Household contacts of people with MDR-TB or isoniazid monoresistance are at higher risk of TB infection than contacts exposed to people with drug-susceptible TB. The risk of progression to TB disease does not differ among contacts in either group (67). Studies have reported approximately 90% reduction in MDR-TB incidence with TPT after known exposure (68). WHO recommends using TPT for contacts exposed to people with MDR-TB following consideration of the intensity of exposure, confirming the source patient and their drug resistance pattern (i.e. MDR-TB confirmed bacteriologically and susceptibility to a fluoroquinolone established), and confirming TB infection using IGRA or TST where possible.

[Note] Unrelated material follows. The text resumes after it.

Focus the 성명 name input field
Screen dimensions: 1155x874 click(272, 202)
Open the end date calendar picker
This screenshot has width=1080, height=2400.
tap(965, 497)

WHO suggests the use of levofloxacin for 6 months (paediatric formulation for child contacts) along with other TB medicines such as ethambutol (or ethionamide if tolerated). Regardless of whether treatment is given or not, clinical follow-up should be carried out for 2 years. Any emergent signs and symptoms suggestive of TB should be actively investigated and a treatment regimen started as needed. Table 3.3 provides dosing recommendations for the use of levofloxacin as TPT for contacts of DR-TB.
Contacts of people with rifampicin-resistant TB (RR-TB) may be treated similarly to contacts of people with MDR-TB. If isoniazid susceptibility is confirmed in the index patient, contacts may be given 6H or 9H. Among contacts of people with known isoniazid-resistant rifampicin-susceptible TB, little evidence on the choice of TPT regimens exists. 4R may be an option for TPT in these situations.